Panettieri Reynold A, Lugogo Njira, Moore Wendy C, Chipps Bradley E, Jepson Brett, Zhou Wenjiong, Ambrose Christopher S, Genofre Eduardo, Carstens Donna D
Rutgers, The State University of New Jersey, 89 French Street Suite 4211, New Brunswick, NJ, 08901, United States.
University of Michigan, 380 Parkland Plaza Ste 210 Floor 2, Ann Arbor, MI, 48103, United States.
Respir Med. 2023 Sep;216:107285. doi: 10.1016/j.rmed.2023.107285. Epub 2023 Jun 7.
Patients with eosinophilic severe asthma (SA) have an increased risk of asthma exacerbations. Benralizumab is approved for eosinophilic SA, and there is great value in understanding real-world effectiveness.
The aim of this analysis was to examine the effectiveness of benralizumab in a real-world cohort of subspecialist-treated US patients with eosinophilic SA.
CHRONICLE is an ongoing, noninterventional study of subspecialist-treated US adults with SA receiving biologics, maintenance systemic corticosteroids, or those persistently uncontrolled by high-dose inhaled corticosteroids with additional controllers. For this analysis, eligible patients enrolled from February 2018 to February 2021, had received ≥ 1 dose of benralizumab, and had study data for ≥ 3 months before and after benralizumab initiation. The primary analysis included patients with prior exacerbations reported and 12 months of outcomes data before and after initiation. Patient outcomes occurring 6-12 months before and after initiation were also evaluated.
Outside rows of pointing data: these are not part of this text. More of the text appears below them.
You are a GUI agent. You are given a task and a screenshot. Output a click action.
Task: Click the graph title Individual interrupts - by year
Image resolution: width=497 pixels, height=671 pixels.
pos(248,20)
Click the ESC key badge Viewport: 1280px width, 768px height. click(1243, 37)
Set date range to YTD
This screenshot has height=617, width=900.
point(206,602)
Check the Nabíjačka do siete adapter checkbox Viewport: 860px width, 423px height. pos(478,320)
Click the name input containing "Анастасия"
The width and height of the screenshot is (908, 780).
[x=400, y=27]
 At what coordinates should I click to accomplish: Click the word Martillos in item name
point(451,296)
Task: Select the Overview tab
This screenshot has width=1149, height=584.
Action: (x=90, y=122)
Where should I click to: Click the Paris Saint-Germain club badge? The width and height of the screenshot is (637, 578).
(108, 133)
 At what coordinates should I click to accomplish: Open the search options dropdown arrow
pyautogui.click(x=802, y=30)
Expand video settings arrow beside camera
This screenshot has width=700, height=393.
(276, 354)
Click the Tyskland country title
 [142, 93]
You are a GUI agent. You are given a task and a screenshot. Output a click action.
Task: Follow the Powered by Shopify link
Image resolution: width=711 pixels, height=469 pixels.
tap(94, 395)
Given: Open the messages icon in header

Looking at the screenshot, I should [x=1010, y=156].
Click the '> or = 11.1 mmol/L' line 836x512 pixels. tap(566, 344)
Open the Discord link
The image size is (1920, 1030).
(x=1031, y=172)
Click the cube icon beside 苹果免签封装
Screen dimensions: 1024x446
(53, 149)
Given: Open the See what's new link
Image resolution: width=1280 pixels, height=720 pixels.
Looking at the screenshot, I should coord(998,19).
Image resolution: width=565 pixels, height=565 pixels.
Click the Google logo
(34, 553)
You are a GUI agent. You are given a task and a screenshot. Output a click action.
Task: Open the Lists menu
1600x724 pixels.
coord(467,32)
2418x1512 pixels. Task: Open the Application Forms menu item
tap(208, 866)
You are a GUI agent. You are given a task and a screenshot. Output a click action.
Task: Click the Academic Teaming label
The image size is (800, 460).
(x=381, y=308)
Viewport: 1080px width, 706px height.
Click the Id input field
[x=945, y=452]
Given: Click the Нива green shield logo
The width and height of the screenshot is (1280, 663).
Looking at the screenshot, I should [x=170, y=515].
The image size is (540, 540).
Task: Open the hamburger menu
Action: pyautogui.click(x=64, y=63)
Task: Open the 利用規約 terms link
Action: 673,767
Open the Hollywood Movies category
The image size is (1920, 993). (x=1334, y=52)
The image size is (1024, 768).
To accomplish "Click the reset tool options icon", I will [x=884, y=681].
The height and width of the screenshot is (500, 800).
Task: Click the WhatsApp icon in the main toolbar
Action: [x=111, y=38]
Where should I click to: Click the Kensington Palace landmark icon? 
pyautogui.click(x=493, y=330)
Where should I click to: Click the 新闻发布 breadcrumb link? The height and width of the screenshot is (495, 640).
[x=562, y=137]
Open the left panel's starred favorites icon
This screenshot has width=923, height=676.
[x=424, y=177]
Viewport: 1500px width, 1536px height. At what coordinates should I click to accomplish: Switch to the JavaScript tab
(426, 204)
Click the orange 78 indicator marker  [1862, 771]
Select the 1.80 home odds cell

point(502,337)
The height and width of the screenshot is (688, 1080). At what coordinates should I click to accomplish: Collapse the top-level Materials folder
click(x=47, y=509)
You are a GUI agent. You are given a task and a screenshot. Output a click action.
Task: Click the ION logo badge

A total of 317 patients had ≥ 3 months of follow-up before and after first benralizumab dose. For patients with 12 months (n = 107) and 6-12 months (n = 166) of data, significant reductions were observed in annualized rates of exacerbations (62%; P < 0.001 and 65%; P < 0.001, respectively), with similar reductions in the rates of hospitalizations and emergency department visits. Benralizumab recipients with blood eosinophil counts (BEC) of ≥ 300/ μL and < 300/ μL at baseline and 12 months of data also had significant reductions in exacerbations (68%; P < 0.001, 61%; P < 0.001).
This real-world, noninterventional analysis reinforces the clinical value of benralizumab in the management of patients with eosinophilic SA.
嗜酸性粒细胞性重度哮喘(SA)患者哮喘急性加重的风险增加。贝那利珠单抗已被批准用于治疗嗜酸性粒细胞性SA,了解其在现实世界中的有效性具有重要价值。
本分析旨在研究贝那利珠单抗在接受专科治疗的美国嗜酸性粒细胞性SA患者的真实队列中的有效性。
CHRONICLE是一项正在进行的非干预性研究,研究对象为接受专科治疗的美国成年SA患者,这些患者正在接受生物制剂、维持性全身糖皮质激素治疗,或那些使用高剂量吸入性糖皮质激素及其他控制药物仍持续未得到控制的患者。对于本分析,符合条件的患者于2018年2月至2021年2月入组,接受了≥1剂贝那利珠单抗治疗,且在开始使用贝那利珠单抗之前和之后有≥3个月的研究数据。主要分析包括报告有既往急性加重的患者以及开始使用贝那利珠单抗之前和之后12个月的结局数据。还评估了开始使用贝那利珠单抗之前和之后6 - 12个月出现的患者结局。
共有317例患者在首次使用贝那利珠单抗之前和之后有≥3个月的随访。对于有12个月(n = 107)和6 - 12个月(n = 166)数据的患者,急性加重的年化率显著降低(分别为62%;P < 0.001和65%;P < 0.001),住院率和急诊就诊率也有类似程度的降低。在基线和有12个月数据时血液嗜酸性粒细胞计数(BEC)≥300/μL和<300/μL的贝那利珠单抗接受者的急性加重情况也显著减少(分别为68%;P < 0.001,61%;P < 0.001)。
这项真实世界的非干预性分析强化了贝那利珠单抗在嗜酸性粒细胞性SA患者管理中的临床价值。